Proposed 111-unit apartment complex is not the right fit for the area, say councillors



A proposed 111-unit affordable apartment complex has received a cool reception from Village of Pemberton council.

The proposed project would involve two four-storey buildings, containing 54 and 57 one-bedroom micro apartments aimed at singles and couples.

Located on a vacant lot on 7360 Crabapple Court, across the street from the Mile One Eating House, the project, in its current from, is not a good fit for Pemberton, Councillor Karen Ross said at a Feb. 6 council meeting.

"The more I think about it, I just can't see a 111-unit building in that area," said Ross.

In its application, the project's proponent, Coombs Development Corporation, said it is seeking to develop "socially responsible and affordable rental housing options."

In order to get the project off the ground, Coombs is seeking financial support from the Canadian Mortgage and Housing Corporation (CMHC).

But in order to get it, they say they need a number of concessions from the Village. These include reduced development levies (from $2,317.25/unit to $1,000/unit), a height variance to allow four floors, and a parking variance to reduce the number of required stalls.

To help its cause, Coombs asked council to send along a letter of support to the CMHC outlining some of the concessions it's wiling to make.

No one from Coombs was at the Feb. 6 council meeting. The proposal was first brought to council in January, where it was referred to municipal staff for review.

In a comprehensive report, town planner Lisa Pedrini questioned the composition of the project, noting that it would not serve seniors or families and does not accommodate disabled people.

"The kitchens are small with very little counter space for baking or storing foods bought in bulk, the murphy bed could prove difficult to maneuver, and the interior hallways are narrow for accommodating a wheelchair or walker," reads the report.

Pedrini also noted the rent — one-bedroom apartments would be offered for around $1,200 a month — was actually slightly more than the nearby Radius building when you factor in the cost of a parking space and an additional storage space.

"You would want to see something that feels subsidized and affordable if you're going to be handing out variances and concessions," said Pedrini, when presenting her report to council.

Pedrini also questioned the proponent's intention to charge slightly more for upper-level floors.

"If you're targeting low-income people, do you want to be charging (different prices) for the different suites? It sounds like something you might do in a hotel."

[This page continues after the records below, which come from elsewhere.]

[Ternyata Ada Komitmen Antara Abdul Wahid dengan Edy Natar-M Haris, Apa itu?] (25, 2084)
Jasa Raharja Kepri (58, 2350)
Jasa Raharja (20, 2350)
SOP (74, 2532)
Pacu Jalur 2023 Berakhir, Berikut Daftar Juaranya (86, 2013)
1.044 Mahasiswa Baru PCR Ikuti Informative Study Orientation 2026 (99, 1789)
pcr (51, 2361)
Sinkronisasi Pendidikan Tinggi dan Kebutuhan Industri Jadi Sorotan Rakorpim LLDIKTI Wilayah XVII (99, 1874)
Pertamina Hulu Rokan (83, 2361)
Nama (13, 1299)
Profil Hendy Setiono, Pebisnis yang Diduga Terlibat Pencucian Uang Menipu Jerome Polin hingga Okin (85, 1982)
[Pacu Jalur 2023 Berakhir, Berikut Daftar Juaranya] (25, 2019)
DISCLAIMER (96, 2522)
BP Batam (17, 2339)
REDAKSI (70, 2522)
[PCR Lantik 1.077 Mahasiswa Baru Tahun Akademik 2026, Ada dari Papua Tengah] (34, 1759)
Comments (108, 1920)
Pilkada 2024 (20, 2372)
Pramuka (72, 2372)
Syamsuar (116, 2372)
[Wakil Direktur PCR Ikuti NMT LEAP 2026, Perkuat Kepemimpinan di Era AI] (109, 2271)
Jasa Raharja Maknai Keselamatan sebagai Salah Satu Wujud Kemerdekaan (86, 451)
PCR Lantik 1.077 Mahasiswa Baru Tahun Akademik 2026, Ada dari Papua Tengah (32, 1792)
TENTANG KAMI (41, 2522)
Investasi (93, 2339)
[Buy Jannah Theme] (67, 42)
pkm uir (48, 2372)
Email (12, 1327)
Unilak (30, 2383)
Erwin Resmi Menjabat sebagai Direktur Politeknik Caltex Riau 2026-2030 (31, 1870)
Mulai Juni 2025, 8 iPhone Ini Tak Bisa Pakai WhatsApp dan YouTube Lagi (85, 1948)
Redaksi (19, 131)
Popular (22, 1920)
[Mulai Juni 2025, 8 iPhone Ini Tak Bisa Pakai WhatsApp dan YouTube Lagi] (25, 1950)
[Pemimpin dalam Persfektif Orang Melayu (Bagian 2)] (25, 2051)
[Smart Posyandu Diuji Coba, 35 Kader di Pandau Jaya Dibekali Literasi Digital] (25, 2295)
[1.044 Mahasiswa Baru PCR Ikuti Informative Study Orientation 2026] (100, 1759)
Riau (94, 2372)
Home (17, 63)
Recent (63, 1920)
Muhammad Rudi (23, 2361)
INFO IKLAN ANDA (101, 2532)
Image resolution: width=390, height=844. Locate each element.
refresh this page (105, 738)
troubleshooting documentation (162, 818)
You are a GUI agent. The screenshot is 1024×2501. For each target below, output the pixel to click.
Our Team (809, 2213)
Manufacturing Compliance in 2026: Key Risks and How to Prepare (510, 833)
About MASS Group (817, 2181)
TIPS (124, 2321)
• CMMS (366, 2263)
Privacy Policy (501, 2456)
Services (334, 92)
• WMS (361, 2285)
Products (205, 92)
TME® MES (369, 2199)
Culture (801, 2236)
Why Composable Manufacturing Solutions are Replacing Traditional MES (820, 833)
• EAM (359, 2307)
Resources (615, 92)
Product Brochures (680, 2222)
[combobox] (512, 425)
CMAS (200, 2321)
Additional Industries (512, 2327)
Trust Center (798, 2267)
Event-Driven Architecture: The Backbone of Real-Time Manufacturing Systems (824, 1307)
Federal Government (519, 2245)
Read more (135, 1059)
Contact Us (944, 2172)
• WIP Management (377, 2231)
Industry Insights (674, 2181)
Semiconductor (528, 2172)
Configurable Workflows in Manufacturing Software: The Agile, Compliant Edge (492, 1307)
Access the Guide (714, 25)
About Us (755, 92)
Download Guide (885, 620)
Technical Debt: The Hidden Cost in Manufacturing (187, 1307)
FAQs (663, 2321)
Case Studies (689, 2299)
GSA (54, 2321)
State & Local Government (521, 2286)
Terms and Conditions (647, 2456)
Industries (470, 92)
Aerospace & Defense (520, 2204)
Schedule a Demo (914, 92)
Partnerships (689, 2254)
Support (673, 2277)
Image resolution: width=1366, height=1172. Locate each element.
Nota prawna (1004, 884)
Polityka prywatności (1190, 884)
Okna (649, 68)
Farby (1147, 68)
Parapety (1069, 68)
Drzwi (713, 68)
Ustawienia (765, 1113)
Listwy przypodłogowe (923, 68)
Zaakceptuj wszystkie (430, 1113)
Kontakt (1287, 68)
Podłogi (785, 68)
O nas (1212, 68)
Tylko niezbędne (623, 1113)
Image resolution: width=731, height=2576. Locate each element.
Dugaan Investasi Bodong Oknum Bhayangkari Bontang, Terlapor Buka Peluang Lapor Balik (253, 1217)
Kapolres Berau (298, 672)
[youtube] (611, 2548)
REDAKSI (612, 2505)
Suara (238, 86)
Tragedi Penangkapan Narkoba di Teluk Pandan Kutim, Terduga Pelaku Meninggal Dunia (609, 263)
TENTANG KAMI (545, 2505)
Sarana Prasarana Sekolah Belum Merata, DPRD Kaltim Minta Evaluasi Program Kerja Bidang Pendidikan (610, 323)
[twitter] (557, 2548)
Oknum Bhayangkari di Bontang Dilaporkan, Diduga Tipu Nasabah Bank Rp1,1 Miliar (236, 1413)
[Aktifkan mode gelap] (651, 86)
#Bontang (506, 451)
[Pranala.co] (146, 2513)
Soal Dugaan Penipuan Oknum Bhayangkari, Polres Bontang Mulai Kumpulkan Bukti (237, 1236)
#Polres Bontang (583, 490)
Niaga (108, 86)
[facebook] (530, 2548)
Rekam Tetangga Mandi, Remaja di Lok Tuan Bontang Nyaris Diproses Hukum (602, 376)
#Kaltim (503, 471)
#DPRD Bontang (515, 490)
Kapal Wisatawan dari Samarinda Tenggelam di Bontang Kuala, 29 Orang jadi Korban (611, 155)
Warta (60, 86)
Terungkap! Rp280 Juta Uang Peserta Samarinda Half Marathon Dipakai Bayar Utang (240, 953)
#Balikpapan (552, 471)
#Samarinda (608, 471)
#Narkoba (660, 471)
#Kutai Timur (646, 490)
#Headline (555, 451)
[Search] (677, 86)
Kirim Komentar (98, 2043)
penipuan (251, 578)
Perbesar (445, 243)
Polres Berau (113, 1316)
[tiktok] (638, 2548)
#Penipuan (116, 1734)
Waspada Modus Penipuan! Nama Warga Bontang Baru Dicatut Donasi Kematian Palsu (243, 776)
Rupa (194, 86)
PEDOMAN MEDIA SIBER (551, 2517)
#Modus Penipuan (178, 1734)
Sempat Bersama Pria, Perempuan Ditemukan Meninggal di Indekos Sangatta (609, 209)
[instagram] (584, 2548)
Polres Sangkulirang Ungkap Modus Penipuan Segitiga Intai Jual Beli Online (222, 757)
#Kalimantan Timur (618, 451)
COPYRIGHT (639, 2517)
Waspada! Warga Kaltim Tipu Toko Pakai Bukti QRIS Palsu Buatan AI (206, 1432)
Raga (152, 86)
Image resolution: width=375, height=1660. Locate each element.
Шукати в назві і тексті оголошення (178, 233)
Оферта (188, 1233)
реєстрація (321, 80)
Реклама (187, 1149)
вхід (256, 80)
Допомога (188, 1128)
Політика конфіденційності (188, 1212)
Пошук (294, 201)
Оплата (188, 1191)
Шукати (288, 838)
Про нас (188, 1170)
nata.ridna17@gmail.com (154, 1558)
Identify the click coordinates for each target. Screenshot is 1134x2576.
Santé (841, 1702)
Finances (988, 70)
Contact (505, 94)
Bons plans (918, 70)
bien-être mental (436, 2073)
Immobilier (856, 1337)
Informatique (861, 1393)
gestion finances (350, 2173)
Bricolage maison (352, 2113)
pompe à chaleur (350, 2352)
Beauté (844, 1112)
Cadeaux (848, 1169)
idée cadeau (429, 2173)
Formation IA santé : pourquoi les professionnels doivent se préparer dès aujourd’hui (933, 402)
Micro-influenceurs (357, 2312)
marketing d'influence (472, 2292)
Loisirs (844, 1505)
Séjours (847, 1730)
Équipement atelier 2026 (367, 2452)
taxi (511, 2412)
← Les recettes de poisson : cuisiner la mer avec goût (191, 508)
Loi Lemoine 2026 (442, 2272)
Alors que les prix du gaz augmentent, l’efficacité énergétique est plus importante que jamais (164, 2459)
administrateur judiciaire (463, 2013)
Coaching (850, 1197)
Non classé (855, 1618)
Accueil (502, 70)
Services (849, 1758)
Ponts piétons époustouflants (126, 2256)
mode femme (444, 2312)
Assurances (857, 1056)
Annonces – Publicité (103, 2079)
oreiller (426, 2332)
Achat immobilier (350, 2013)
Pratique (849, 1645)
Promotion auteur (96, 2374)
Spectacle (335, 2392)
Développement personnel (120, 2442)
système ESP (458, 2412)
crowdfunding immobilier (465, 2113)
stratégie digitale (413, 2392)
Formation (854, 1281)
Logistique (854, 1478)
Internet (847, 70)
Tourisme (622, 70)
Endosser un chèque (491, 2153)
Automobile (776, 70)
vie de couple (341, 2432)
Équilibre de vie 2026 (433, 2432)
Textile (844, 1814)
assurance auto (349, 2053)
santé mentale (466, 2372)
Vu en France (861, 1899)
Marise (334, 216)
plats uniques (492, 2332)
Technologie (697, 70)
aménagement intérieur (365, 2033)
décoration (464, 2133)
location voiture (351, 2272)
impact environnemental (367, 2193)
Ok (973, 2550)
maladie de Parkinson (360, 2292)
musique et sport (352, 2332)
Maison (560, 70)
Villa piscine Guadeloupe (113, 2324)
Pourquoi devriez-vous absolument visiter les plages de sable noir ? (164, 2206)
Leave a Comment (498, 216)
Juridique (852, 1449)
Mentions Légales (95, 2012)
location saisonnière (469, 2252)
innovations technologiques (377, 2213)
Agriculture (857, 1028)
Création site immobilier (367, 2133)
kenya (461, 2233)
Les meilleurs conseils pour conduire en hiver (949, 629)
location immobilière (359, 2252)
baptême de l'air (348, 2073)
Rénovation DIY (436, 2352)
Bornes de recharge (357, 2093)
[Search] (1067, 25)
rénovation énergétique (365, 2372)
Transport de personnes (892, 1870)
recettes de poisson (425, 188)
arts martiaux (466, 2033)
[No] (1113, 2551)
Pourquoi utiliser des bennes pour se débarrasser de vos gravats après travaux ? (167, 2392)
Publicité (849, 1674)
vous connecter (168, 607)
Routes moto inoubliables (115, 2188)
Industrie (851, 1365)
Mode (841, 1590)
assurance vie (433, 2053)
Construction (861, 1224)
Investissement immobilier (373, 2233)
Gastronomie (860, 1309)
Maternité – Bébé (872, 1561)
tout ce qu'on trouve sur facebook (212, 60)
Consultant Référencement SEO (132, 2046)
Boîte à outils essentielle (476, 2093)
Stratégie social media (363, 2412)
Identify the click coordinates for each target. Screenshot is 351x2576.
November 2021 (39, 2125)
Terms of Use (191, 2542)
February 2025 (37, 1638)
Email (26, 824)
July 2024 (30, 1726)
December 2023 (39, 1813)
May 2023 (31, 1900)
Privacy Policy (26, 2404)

Following Pedrini's presentation, Coun. Ted Craddock outlined his opposition to the project, suggesting that it would be geared to a "transient" population.

"We've all said that we want to support affordable living. But at this point I don't see this as the right place and the right type of project," he said.

Coun. James Linklater agreed: "Certainly they'd need to change the concept... and I don't know if it's viable for them."

Mayor Mike Richman spent most of the debate facilitating conversation. Eventually, he suggested a course of action that was supported by council unanimously. "I'm going to suggest we write a correspondence to Mr. Coombs, saying that at this point we are not willing to write a letter of support, that the Village is committed and interested in finding affordable housing options if he'd like to bring another proposal back at a later date."

The Village reached out to the developer this week.